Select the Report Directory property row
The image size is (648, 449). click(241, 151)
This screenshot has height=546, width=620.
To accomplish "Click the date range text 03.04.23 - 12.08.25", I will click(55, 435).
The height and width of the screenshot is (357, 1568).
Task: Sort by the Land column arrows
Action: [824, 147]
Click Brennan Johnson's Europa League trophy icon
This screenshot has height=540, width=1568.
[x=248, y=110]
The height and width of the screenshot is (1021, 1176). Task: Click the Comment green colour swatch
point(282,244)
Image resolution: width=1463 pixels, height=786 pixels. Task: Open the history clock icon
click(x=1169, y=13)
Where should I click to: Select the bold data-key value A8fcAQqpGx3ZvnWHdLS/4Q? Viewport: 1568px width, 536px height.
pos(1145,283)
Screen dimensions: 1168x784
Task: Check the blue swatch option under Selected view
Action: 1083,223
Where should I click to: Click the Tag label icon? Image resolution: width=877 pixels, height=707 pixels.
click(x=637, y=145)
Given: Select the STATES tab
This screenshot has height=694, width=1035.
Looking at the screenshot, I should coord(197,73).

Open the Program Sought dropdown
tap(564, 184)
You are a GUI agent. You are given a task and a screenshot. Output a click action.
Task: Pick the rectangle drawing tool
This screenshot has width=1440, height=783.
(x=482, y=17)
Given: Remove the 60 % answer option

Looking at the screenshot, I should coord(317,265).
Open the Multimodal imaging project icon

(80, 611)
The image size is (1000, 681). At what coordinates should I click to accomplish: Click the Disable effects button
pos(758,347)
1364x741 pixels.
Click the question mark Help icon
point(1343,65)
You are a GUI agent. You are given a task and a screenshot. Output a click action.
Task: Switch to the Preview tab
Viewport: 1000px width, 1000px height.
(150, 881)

Work task: Output the entries verbatim.

Your response:
Select the Report Directory property row
The image size is (648, 449). click(241, 151)
This screenshot has height=546, width=620.
To accomplish "Click the date range text 03.04.23 - 12.08.25", I will click(55, 435).
The height and width of the screenshot is (357, 1568).
Task: Sort by the Land column arrows
Action: [824, 147]
Click Brennan Johnson's Europa League trophy icon
This screenshot has height=540, width=1568.
[x=248, y=110]
The height and width of the screenshot is (1021, 1176). Task: Click the Comment green colour swatch
point(282,244)
Image resolution: width=1463 pixels, height=786 pixels. Task: Open the history clock icon
click(x=1169, y=13)
Where should I click to: Select the bold data-key value A8fcAQqpGx3ZvnWHdLS/4Q? Viewport: 1568px width, 536px height.
pos(1145,283)
Screen dimensions: 1168x784
Task: Check the blue swatch option under Selected view
Action: 1083,223
Where should I click to: Click the Tag label icon? Image resolution: width=877 pixels, height=707 pixels.
click(x=637, y=145)
Given: Select the STATES tab
This screenshot has height=694, width=1035.
Looking at the screenshot, I should coord(197,73).

Open the Program Sought dropdown
tap(564, 184)
You are a GUI agent. You are given a task and a screenshot. Output a click action.
Task: Pick the rectangle drawing tool
This screenshot has width=1440, height=783.
(x=482, y=17)
Given: Remove the 60 % answer option

Looking at the screenshot, I should coord(317,265).
Open the Multimodal imaging project icon

(80, 611)
The image size is (1000, 681). At what coordinates should I click to accomplish: Click the Disable effects button
pos(758,347)
1364x741 pixels.
Click the question mark Help icon
point(1343,65)
You are a GUI agent. You are given a task and a screenshot. Output a click action.
Task: Switch to the Preview tab
Viewport: 1000px width, 1000px height.
(150, 881)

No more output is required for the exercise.